## [STATED EXERCISE 1]
Rewrite the entries from the line containing "In order to click on account" through the line containing "minimize is located at coordinates (447, 55).", changing "account" to "profile" and leaving everything else as it is.

## [SUPPLIED PASSAGE]
>>>>>

Watch the teacher solve the problem with clear explanations

00:00 Find X

00:03 Opposite sides are equal in a parallelogram

00:10 They are also a pair of opposite sides, therefore equal

00:20 The perimeter of the parallelogram equals the sum of its sides

00:33 Let's substitute appropriate values and solve for X

00:53 Let's group the numbers to one factor, and X to one factor

01:04 Isolate X

01:17 And this is the solution to the question

Step-by-step written solution

Follow each step carefully to understand the complete solution

Understand the problem

A parallelogram is shown below.

AB = 8

AC = X+2

The perimeter of the parallelogram is 30.

Calculate X.

<<<<<

## [STORED ROWS]

>>>>>

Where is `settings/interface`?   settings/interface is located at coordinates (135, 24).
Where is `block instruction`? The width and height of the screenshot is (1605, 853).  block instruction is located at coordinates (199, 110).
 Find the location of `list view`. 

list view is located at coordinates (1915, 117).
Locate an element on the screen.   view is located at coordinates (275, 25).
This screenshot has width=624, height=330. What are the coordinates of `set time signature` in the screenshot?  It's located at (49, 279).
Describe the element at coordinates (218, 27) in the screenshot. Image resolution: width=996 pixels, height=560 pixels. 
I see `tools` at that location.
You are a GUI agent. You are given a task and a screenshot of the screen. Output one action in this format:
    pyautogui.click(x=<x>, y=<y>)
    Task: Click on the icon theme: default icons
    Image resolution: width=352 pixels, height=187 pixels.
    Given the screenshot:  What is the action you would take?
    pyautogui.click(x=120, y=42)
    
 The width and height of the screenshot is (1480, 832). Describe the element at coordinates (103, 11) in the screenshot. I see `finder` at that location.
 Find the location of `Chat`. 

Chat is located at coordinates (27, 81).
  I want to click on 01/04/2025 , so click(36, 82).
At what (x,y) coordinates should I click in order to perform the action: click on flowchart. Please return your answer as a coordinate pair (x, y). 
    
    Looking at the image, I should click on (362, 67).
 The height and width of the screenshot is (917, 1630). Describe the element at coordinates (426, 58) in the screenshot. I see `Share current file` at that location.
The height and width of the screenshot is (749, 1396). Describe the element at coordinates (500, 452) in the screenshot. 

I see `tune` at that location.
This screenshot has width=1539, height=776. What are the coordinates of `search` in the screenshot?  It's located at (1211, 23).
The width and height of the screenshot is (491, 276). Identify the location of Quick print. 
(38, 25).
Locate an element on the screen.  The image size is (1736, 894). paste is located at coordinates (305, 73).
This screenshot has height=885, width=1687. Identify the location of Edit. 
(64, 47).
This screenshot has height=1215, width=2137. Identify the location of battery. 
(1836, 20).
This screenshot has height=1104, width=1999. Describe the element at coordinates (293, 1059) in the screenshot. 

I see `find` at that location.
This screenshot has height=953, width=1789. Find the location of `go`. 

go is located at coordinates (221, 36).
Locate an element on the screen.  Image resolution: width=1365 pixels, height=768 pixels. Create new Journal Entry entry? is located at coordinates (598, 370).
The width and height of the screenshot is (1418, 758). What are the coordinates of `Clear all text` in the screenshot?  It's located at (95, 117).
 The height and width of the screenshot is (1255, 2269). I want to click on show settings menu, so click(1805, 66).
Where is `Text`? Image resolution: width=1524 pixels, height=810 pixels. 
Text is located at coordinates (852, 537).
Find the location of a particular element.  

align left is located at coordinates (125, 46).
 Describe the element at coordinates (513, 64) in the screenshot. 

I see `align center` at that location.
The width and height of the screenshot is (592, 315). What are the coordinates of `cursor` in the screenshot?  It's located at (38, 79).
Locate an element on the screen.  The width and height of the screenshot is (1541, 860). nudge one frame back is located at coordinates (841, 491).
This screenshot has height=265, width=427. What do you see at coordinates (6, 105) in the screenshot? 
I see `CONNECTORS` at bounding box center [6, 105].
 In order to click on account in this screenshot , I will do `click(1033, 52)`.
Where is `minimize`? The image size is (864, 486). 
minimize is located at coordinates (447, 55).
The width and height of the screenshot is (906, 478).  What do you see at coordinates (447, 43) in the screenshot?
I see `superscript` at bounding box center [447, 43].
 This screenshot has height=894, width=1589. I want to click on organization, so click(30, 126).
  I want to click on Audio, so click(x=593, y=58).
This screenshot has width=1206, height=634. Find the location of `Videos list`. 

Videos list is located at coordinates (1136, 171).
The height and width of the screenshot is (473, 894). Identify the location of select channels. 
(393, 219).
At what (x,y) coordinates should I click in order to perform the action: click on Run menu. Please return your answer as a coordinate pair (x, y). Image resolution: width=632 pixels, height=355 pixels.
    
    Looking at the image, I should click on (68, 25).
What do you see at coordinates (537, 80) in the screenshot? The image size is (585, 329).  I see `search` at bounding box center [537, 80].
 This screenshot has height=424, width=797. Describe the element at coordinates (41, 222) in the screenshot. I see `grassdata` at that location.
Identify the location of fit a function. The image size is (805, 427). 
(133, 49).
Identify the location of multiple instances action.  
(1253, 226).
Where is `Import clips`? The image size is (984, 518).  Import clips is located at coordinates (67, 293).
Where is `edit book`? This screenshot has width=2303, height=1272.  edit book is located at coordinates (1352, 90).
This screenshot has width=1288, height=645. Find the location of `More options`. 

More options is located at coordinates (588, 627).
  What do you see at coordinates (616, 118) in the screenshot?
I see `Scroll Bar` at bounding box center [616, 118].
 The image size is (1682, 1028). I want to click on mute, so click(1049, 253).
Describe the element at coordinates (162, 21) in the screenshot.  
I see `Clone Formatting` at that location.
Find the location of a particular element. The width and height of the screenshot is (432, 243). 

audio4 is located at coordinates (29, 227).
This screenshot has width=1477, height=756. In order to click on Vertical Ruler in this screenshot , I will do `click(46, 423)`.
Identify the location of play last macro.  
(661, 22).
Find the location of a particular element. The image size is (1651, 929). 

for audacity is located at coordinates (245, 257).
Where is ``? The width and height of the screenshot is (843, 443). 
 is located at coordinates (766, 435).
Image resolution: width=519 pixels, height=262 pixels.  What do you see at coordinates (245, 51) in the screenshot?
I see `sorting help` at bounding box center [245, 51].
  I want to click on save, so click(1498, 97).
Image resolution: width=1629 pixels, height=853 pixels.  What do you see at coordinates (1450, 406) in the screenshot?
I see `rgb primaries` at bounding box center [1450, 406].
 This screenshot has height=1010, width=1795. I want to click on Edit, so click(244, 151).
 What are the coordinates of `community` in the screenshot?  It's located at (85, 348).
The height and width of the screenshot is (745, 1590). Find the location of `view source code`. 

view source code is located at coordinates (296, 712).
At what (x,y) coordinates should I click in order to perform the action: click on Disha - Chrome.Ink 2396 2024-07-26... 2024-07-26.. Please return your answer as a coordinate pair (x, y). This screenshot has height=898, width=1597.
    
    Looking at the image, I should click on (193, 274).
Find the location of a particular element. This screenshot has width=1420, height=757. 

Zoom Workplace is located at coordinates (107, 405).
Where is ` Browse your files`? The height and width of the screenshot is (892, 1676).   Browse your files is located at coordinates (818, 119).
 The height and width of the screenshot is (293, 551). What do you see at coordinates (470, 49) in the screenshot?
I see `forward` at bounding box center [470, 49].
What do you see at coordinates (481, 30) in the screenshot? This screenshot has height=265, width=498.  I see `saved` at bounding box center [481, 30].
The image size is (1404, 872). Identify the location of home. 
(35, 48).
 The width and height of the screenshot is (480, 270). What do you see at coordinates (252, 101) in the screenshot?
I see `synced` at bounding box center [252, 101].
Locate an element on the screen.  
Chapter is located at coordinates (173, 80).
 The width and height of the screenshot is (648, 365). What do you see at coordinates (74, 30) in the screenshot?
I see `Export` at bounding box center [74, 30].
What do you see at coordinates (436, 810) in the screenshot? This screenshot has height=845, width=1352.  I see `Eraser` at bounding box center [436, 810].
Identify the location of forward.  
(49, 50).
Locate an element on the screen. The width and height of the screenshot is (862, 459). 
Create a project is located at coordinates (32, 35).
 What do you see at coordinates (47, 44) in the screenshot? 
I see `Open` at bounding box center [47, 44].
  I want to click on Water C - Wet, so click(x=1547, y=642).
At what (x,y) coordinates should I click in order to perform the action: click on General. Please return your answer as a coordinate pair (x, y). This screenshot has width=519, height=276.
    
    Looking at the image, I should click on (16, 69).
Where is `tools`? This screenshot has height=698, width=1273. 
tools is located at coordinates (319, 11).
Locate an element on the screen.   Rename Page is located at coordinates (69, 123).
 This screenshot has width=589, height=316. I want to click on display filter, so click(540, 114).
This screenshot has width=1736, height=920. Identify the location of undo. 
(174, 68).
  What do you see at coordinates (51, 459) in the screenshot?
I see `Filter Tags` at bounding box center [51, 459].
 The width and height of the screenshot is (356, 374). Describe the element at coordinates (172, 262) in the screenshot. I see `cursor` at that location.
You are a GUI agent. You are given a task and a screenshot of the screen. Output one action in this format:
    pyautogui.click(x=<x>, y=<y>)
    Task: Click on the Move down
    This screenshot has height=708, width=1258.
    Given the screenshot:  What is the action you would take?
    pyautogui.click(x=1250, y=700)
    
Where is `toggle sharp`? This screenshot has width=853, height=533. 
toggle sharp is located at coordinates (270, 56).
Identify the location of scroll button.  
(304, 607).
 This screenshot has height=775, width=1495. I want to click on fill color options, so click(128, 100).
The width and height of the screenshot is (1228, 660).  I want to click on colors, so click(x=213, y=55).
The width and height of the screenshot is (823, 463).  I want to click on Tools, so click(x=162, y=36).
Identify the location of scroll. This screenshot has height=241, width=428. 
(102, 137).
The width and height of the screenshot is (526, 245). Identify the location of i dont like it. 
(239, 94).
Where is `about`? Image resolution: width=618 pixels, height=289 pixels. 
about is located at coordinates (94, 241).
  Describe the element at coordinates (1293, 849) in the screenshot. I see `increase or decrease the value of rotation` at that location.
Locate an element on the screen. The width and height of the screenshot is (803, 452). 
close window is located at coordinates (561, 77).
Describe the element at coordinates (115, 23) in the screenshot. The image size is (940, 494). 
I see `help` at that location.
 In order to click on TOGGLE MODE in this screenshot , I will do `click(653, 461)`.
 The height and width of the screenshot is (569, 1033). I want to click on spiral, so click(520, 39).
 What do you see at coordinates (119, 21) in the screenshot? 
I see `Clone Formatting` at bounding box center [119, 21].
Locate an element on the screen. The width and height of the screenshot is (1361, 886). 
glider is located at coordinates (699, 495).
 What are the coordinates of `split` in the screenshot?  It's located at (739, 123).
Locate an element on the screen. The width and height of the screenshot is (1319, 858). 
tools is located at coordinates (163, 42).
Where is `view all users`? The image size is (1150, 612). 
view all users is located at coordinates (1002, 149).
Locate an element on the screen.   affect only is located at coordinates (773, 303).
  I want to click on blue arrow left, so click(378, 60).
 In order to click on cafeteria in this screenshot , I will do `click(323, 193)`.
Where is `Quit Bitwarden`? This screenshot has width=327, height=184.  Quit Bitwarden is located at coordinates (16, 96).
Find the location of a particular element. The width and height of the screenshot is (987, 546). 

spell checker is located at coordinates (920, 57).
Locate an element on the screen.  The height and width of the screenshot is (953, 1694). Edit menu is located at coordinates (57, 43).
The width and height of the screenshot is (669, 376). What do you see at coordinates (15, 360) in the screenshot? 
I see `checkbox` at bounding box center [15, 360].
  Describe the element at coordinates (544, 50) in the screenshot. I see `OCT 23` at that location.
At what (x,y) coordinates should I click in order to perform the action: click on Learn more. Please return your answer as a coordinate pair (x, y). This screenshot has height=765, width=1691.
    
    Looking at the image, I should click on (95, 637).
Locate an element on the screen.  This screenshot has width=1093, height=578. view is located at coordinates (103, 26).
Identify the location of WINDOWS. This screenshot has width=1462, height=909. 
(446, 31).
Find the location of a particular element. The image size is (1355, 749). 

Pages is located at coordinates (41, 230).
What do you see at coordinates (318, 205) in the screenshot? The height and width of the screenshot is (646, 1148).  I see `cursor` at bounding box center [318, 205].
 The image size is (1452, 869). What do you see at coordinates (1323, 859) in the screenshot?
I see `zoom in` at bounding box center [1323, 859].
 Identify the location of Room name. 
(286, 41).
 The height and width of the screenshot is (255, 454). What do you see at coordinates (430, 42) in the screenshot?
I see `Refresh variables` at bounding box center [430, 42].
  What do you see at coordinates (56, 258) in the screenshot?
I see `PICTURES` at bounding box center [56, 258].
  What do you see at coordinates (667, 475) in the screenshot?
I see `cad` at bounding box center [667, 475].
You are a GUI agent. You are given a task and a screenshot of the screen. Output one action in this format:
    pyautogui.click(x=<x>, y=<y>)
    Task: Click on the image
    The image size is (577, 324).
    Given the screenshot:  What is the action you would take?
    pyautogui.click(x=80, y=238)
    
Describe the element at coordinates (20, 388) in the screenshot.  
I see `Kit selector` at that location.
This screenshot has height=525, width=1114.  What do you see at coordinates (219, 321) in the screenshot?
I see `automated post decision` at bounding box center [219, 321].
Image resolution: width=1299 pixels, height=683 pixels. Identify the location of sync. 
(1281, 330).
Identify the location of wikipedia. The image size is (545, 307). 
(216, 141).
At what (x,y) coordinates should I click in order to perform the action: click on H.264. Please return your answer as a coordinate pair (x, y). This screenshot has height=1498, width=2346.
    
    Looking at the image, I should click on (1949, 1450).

<<<<<

## [STATED EXERCISE 2]
What perimeter does the parallelogram problem give for the parallelogram?

## [RESPONSE 1]
 In order to click on profile in this screenshot , I will do `click(1033, 52)`.
Where is `minimize`? The image size is (864, 486). 
minimize is located at coordinates (447, 55).

## [RESPONSE 2]
The perimeter is 30.